C is difficult because it is an unsafe veneer over assembly, because it's so easy to fall off the edge and because almost nothing is included. That's how it had to be in the 70s if you wanted to write an operating system, but it's easy today to make dangerous mistakes that compilers still won't warn you about, and see uninitialized memory. You're free to express a whole lot of things that just won't be compatible with reality. At every juncture you have to know exactly what you intend to do and intimate details about what the code calling you and the code you call expect to do with values and memory, and tooling to enforce these things are rare and hard-won commodities.
C++ is difficult, and I have always shied away from it more than any language, because of the mix of ambition and tricks to make things low-cost. Between Rule of the big four (and a half), rvalue references, moving semantics and templating, it's the most immensely complicated programming language in the world, and despite all this extra machinery, much of which is called implicitly, if you slip up, you crash really bad.
Rust is difficult because of having so many new concepts, and in being so precise and exacting. As far as I can tell, it moves all of this complexity to the compilation stage, so you end up with things not building instead, although some things can still be surprises.
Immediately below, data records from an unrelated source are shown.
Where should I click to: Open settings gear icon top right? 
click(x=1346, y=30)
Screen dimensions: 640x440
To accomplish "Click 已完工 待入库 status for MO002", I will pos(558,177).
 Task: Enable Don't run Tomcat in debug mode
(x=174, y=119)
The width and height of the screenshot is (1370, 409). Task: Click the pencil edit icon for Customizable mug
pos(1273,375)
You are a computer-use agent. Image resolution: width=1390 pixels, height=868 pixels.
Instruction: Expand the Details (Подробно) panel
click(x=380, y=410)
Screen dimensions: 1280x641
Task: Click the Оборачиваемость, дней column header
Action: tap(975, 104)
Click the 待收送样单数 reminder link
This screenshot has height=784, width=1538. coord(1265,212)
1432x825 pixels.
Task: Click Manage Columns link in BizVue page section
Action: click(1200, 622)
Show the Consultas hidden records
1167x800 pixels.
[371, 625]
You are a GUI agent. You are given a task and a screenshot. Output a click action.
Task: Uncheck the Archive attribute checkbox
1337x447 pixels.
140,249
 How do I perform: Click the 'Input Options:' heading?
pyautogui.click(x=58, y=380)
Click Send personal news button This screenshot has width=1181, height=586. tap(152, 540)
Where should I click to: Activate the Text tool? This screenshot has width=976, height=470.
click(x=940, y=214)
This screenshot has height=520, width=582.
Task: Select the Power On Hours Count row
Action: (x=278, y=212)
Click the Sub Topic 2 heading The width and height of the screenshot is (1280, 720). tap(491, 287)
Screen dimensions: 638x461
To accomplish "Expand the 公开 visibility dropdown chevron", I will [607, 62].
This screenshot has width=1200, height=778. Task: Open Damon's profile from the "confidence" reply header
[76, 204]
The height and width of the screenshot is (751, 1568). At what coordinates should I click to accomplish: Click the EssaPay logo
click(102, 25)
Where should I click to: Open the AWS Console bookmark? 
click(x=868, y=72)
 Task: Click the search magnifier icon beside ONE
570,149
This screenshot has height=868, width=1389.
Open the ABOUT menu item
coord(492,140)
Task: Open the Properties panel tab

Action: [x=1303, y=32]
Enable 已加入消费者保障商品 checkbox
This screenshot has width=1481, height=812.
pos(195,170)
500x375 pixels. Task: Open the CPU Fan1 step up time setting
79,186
JavaScript is difficult because the standard library is straight up pants-on-head stupid. Never mind the language; the Date object alone with its "add 1900 to the year", "months start at 0 but days start at 1" and incredibly imprecisely defined functions that have only recently been supplemented with sane alternatives is a good demonstrative microcosm. Not to mention that its relative poverty of functionality combined with having grown up in an unsophisticated environment has lead to a culture of many small ad-hoc polyfills.
PHP is difficult for the very many reasons this is still true. For heaven's sake, I read up on PHP 7 today, and I knew it was created because PHP 6 didn't get anywhere, but I hadn't realized until now that it meant they gave up on having an actual Unicode-compatible string data type.